Even the water in a tree stand poses a potential risk. Pine sap, preservatives, and fire retardant that can be put into the water at the base of the tree are harmful to cats, Dr. Arndt said. Additionally, Dr. Richardson said bacteria can grow quickly in tree water, which can lead to an upset stomach for your cat if ingested.

How Can I Prevent My Cat From Getting Into My Christmas Tree?

Make the Tree Safer

Even if your cat rarely gets into the tree, make sure your tree is anchored to the wall, Dr. Richardson said. That way, it won’t fall over and hurt your cat or damage anything in your home. She also suggested making sure there’s no access to the water in your tree stand if you use a live tree – and don’t use chemical preservatives and Christmas tree extender products in your water.
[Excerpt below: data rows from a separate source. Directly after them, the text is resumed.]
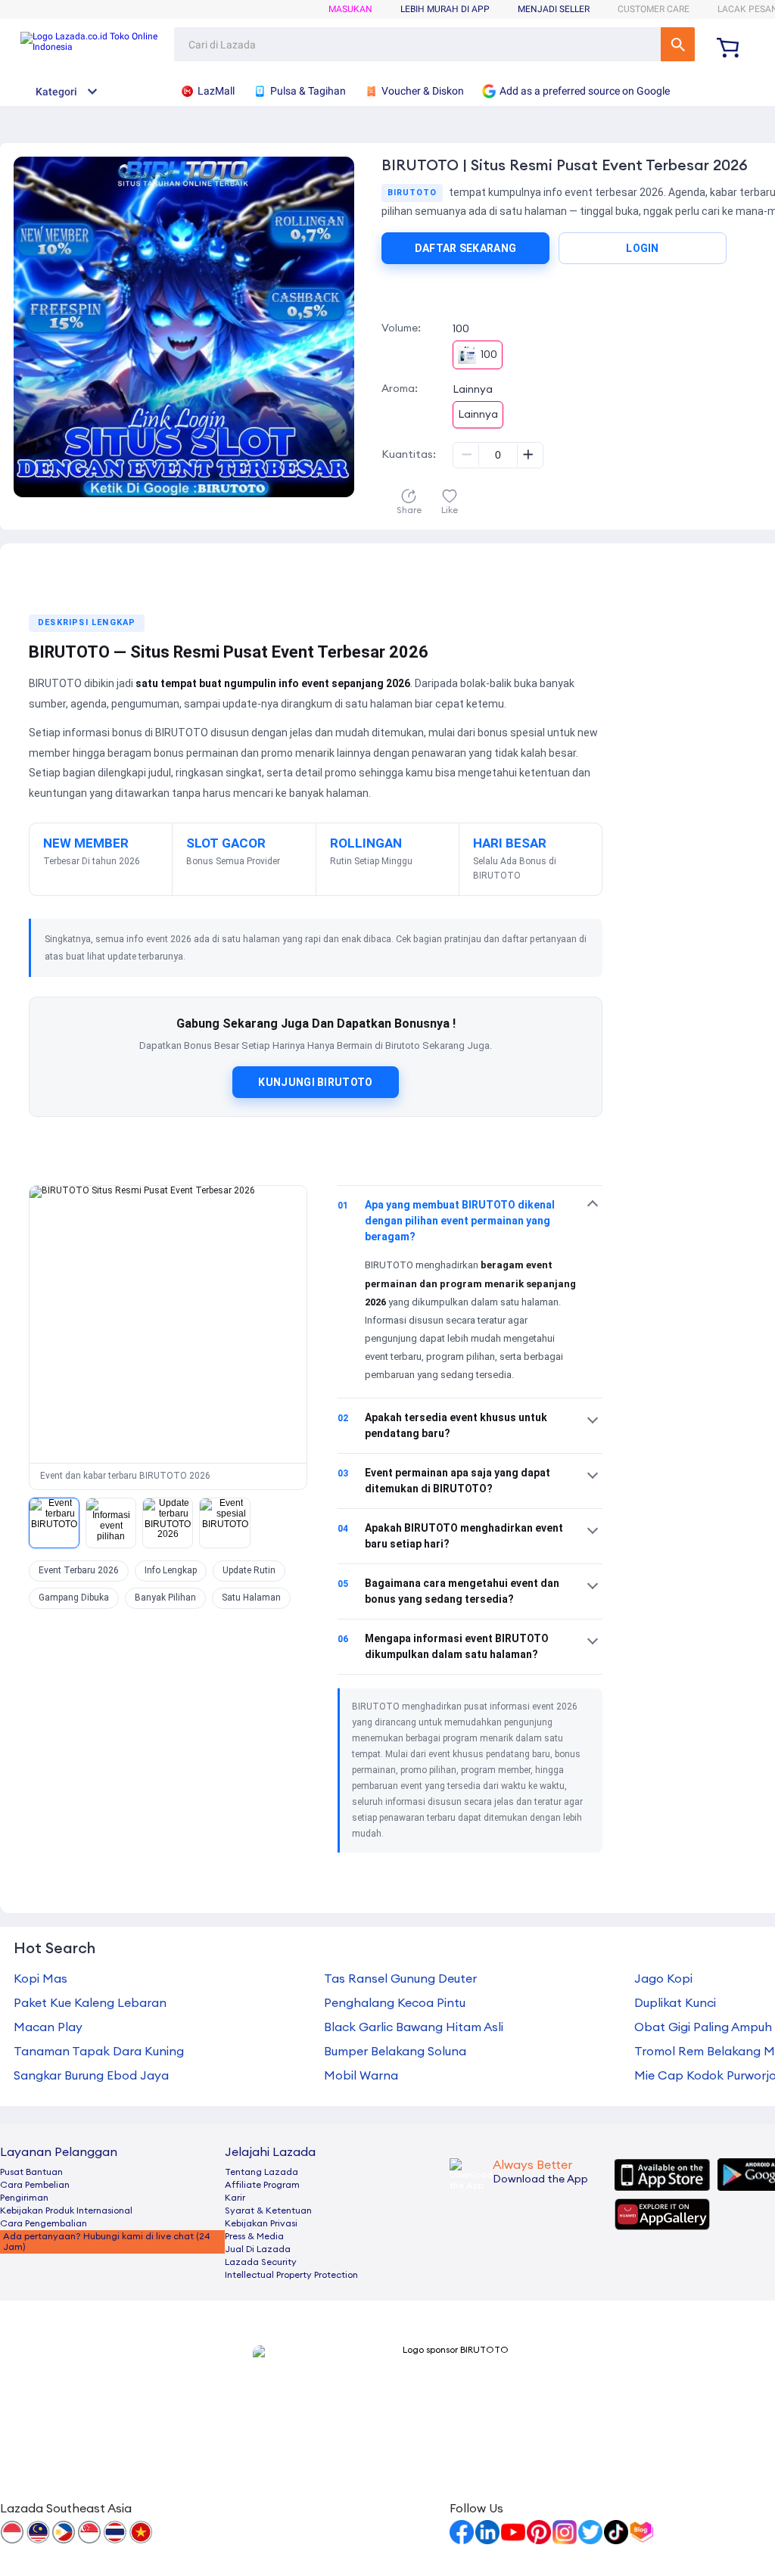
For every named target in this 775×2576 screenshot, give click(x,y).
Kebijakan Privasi (261, 2223)
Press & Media (254, 2236)
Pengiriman (24, 2197)
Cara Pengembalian (43, 2223)
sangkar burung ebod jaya (91, 2076)
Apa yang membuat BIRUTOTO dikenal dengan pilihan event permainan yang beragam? (446, 1221)
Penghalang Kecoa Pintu (394, 2003)
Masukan (350, 9)
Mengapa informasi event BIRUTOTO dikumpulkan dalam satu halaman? (443, 1646)
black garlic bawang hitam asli (413, 2027)
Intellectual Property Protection (291, 2274)
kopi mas (40, 1979)
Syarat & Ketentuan (268, 2210)
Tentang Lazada (261, 2171)
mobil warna (361, 2076)
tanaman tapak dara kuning (99, 2052)
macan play (48, 2027)
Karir (235, 2197)
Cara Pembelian (35, 2184)
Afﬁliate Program (262, 2184)
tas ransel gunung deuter (400, 1979)
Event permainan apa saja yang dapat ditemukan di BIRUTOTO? (444, 1481)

As for ornaments, she said to make sure all decorations are shatterproof, to avoid decorating with tinsel, and to place fewer low-hanging ornaments.

Make the Tree Less Desirable

One way to make your tree less desirable to climb is by selecting a pricklier species of Christmas tree if you buy a live tree, Dr. Burch suggested. They may be a little more challenging to decorate, she said, but trees like the Colorado Blue Spruce and the Norway Spruce can help dissuade your cat from climbing.

She also recommended a variety of different repellants you can use to keep your cat away from your tree. Apple cider vinegar, citronella oil spray, and orange juice can all be applied around your tree to repel your cat. Dr. Burch suggested spraying pine cones with citronella oil and placing them below or hanging on your tree or placing orange peels around your tree.

Use Humane Discouragement

A scat mat can also be placed under your Christmas tree skirt, Dr. Burch said. When your cat steps on the mat, they “will receive a safe but startling static correction,” she said, which will train your cat to stay away from the tree.

Negative reinforcement can also be used, according to Dr. Richardson. “When you catch your cat climbing the tree, clap your hands loudly or use a water spray bottle to startle them,” which will discourage them from climbing the tree again, she said.

“You can also cover the base with foil, since many cats don’t like the feel and sound,” Dr. Arndt said. Try finding a holiday-patterned foil wrapping to turn it into a decoration. “If your cat is scratching the tree, try wrapping the trunk with double-side sticky tape,” Dr. Richardson suggested.

Regardless of what discouragement approach you use, “ensure you never hit or otherwise physically punish your cat. This is inhumane and has been proved ineffective as a training method,” Dr. Richardson stressed.

Provide Alternatives

“If your cat has plenty of other high perches in the home to look down from, several scratching posts, and toys available, they may be less inclined to play with the tree,” Dr. Richardson said, adding that you can even try spraying these things with a cat pheromone spray to encourage your cat to use them instead of your tree – or “use positive reinforcement like treats and affection as rewards when your cat uses the correct toys.”

“When all else fails,” Dr. Burch joked, “hang your Christmas tree upside down from the ceiling!” (No, seriously, you can!)

Despite all these methods, sometimes your cat just might not be dissuaded from messing with your Christmas tree. In this case, you might want to reconsider your traditional decorating plans and look at these alternative Christmas trees for cat owners.

Whichever way you choose to try to keep your cat from messing with your tree, make sure you have your veterinarian’s phone number as well as the pet poison hotline phone numbers handy in case of an emergency or accidental ingestion.